DATA FOR THIS EXERCISE:
□ □ □ □ □ □ □

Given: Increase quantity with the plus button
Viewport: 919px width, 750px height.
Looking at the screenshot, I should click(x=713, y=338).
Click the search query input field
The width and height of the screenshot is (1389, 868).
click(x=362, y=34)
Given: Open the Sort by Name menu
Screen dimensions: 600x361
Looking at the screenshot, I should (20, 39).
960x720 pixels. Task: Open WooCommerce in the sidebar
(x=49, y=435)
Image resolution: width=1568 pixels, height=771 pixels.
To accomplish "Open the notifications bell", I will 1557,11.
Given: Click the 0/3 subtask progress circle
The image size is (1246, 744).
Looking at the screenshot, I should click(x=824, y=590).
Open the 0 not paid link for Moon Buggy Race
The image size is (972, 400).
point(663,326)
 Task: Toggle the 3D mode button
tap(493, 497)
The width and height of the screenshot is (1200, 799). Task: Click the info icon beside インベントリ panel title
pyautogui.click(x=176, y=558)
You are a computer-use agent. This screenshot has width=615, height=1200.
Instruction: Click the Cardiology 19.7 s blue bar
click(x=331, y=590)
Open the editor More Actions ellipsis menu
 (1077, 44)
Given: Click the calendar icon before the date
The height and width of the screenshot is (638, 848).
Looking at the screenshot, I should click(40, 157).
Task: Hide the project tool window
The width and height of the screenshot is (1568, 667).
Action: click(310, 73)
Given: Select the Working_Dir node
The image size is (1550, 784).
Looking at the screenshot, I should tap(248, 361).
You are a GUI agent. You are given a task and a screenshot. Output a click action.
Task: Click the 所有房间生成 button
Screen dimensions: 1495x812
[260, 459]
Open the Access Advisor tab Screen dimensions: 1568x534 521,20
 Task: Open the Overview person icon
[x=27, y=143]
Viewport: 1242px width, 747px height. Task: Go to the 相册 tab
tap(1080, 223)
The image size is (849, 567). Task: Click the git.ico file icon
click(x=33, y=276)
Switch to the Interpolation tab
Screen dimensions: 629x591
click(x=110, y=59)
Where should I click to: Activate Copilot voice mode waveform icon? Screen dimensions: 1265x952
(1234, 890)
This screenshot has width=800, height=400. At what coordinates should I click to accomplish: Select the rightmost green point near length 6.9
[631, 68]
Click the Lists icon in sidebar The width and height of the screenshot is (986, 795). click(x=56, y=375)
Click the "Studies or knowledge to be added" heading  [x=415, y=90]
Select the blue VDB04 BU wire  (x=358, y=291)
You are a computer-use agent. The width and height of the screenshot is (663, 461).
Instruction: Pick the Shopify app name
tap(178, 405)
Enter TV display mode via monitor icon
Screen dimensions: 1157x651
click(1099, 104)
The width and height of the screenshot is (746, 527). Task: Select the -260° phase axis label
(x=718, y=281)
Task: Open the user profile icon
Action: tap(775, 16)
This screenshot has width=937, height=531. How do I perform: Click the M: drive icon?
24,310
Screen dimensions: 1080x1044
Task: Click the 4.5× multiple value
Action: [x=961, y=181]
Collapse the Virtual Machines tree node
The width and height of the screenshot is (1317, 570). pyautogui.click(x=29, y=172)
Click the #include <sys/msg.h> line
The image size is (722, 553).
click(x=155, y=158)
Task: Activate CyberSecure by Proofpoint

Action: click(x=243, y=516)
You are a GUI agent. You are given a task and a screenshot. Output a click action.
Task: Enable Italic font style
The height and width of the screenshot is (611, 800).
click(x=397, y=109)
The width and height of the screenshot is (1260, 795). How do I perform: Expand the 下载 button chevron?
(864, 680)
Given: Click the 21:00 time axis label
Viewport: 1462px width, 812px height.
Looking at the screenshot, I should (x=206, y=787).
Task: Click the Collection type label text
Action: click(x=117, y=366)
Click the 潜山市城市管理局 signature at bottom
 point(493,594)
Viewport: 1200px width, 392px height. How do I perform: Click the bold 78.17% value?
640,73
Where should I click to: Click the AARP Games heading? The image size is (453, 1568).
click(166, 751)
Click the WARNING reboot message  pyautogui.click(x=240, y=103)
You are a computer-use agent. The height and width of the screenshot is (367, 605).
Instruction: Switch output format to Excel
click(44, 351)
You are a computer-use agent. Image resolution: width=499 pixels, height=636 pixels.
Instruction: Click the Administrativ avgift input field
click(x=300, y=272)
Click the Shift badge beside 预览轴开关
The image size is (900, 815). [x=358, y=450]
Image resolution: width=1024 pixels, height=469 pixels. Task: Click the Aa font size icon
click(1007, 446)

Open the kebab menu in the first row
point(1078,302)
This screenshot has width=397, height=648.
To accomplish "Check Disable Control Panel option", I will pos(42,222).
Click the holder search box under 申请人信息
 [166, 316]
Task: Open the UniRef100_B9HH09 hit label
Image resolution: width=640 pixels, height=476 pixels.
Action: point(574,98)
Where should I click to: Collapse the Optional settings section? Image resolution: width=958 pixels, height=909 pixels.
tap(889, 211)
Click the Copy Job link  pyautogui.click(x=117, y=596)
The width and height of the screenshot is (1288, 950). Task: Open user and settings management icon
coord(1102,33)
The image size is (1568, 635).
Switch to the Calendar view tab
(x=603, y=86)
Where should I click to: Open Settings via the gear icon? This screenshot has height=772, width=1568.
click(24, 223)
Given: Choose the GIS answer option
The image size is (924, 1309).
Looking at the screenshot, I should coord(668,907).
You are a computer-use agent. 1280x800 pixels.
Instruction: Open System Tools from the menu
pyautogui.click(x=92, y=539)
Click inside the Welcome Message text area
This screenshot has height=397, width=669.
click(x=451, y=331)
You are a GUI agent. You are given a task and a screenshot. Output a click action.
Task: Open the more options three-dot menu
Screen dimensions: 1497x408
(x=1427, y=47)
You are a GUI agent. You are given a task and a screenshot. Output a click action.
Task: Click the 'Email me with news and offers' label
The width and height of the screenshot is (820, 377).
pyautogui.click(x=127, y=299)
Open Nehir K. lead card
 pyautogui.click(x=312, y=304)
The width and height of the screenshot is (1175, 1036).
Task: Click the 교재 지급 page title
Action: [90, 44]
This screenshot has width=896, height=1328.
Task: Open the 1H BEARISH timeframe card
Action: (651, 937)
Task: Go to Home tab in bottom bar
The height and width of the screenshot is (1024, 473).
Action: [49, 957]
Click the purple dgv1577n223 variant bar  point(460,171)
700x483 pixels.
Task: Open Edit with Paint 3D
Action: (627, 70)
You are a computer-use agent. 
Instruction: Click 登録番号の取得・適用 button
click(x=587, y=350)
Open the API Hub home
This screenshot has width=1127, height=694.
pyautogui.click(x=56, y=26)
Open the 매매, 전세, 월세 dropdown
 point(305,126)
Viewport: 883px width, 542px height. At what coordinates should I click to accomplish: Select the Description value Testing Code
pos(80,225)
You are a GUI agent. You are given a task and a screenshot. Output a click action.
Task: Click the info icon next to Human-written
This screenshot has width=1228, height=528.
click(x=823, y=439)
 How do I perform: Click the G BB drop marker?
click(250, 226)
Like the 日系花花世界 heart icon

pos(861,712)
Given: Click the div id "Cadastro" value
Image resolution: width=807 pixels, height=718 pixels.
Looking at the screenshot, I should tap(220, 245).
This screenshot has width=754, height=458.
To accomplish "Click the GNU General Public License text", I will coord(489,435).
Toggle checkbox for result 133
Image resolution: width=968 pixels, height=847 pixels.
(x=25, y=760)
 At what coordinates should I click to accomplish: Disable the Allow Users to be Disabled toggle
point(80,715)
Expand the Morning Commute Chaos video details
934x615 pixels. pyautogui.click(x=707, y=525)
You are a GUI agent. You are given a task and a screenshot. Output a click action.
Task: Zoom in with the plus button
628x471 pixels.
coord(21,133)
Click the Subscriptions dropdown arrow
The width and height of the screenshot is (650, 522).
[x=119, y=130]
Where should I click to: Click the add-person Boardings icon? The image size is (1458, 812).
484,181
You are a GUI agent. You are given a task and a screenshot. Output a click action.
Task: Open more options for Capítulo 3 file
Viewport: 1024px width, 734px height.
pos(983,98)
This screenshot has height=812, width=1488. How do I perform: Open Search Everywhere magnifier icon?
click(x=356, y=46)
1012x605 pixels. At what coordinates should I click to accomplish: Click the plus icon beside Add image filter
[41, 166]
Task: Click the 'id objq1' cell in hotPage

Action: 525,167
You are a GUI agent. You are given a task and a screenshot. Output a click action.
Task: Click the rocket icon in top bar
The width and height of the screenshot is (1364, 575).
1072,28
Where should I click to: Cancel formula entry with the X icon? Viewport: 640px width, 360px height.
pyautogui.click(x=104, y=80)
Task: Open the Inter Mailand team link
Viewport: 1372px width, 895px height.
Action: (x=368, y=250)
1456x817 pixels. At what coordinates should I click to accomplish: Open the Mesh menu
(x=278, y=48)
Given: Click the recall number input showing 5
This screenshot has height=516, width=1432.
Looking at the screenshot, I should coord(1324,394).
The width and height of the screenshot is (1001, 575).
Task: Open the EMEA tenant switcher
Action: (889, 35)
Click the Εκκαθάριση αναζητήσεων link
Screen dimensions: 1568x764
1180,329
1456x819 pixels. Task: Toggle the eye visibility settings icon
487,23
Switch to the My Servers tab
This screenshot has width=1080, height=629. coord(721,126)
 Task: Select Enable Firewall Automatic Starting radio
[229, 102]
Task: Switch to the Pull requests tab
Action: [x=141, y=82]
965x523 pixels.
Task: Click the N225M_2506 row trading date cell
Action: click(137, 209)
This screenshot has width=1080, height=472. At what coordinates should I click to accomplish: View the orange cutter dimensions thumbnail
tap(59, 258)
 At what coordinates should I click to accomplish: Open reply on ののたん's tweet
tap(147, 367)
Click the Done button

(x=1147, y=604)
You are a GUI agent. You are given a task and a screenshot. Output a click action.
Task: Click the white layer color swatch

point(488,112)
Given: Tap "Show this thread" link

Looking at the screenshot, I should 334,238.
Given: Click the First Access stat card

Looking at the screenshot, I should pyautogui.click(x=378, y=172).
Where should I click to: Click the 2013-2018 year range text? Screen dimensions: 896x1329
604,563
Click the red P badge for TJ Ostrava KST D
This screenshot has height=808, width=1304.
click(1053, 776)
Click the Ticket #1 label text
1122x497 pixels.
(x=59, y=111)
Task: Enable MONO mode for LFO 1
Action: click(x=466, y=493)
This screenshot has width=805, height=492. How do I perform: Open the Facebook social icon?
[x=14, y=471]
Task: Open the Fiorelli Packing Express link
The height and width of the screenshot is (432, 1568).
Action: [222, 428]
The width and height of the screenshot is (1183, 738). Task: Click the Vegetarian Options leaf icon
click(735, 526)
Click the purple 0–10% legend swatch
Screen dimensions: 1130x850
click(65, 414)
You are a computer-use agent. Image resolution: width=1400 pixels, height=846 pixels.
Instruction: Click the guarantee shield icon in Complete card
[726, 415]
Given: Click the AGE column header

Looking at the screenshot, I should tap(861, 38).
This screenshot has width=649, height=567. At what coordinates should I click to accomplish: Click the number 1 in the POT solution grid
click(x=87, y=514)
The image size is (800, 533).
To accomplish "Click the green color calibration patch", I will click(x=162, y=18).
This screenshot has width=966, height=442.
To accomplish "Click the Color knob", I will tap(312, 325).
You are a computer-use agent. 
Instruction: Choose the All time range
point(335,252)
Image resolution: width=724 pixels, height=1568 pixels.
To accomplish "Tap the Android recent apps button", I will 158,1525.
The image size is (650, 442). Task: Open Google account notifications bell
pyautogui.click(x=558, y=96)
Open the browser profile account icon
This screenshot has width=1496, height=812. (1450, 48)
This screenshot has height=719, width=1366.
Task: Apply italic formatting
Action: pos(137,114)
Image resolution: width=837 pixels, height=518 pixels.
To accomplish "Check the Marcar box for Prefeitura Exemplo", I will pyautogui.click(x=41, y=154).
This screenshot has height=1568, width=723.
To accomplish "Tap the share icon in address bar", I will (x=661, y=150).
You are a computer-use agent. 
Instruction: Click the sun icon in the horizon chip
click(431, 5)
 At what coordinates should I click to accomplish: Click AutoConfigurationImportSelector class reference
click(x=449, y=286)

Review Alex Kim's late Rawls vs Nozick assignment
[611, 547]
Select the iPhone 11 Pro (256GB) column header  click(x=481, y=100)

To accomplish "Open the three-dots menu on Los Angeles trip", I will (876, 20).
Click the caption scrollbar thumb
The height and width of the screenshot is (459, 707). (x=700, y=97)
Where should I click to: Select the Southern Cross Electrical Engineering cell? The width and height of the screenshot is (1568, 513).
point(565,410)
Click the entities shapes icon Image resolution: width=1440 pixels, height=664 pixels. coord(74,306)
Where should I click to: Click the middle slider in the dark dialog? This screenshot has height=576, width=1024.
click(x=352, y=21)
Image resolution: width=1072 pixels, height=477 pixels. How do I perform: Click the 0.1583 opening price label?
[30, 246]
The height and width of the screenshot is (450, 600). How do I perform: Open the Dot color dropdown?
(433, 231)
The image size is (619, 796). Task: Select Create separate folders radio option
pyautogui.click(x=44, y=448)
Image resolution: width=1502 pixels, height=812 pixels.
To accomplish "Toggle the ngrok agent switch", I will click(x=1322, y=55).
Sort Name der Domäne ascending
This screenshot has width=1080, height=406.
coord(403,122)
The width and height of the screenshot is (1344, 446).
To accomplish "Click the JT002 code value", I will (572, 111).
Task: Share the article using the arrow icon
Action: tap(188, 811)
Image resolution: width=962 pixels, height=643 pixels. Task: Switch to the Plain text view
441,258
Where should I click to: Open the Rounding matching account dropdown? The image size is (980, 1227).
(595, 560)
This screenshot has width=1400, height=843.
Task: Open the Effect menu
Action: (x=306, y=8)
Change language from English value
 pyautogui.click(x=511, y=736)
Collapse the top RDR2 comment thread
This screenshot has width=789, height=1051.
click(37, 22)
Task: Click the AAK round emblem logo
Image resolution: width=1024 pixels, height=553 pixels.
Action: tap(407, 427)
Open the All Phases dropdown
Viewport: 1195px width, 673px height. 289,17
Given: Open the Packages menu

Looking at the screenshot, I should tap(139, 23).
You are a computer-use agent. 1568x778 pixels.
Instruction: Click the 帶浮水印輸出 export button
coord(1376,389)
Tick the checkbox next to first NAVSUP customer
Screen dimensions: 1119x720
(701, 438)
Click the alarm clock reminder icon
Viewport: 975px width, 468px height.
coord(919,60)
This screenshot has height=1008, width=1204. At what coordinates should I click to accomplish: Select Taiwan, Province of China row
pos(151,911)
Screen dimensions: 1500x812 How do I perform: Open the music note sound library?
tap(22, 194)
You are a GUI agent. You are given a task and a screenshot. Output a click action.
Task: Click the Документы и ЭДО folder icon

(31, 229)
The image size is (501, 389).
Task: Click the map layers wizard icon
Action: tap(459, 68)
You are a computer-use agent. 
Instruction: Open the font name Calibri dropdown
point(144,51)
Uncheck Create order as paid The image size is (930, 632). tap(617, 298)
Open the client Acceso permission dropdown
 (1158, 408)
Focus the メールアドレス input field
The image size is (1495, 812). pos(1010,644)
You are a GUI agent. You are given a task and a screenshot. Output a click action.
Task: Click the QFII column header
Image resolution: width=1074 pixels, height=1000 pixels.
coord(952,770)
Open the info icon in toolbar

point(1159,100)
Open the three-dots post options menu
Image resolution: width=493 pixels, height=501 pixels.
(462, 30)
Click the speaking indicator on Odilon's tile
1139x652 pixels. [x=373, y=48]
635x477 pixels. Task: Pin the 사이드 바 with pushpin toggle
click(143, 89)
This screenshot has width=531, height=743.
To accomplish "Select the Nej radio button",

□ □ □ □ □ □ □

WHAT THE TASK ASKS: Write out, from the lines above, only those from the line with "AutoConfigurationImportSelector class reference" to the line with "Select the iPhone", exactly as given, including the first and the last.

TASK SOLUTION:
 At what coordinates should I click to accomplish: Click AutoConfigurationImportSelector class reference
click(x=449, y=286)

Review Alex Kim's late Rawls vs Nozick assignment
[611, 547]
Select the iPhone 11 Pro (256GB) column header  click(x=481, y=100)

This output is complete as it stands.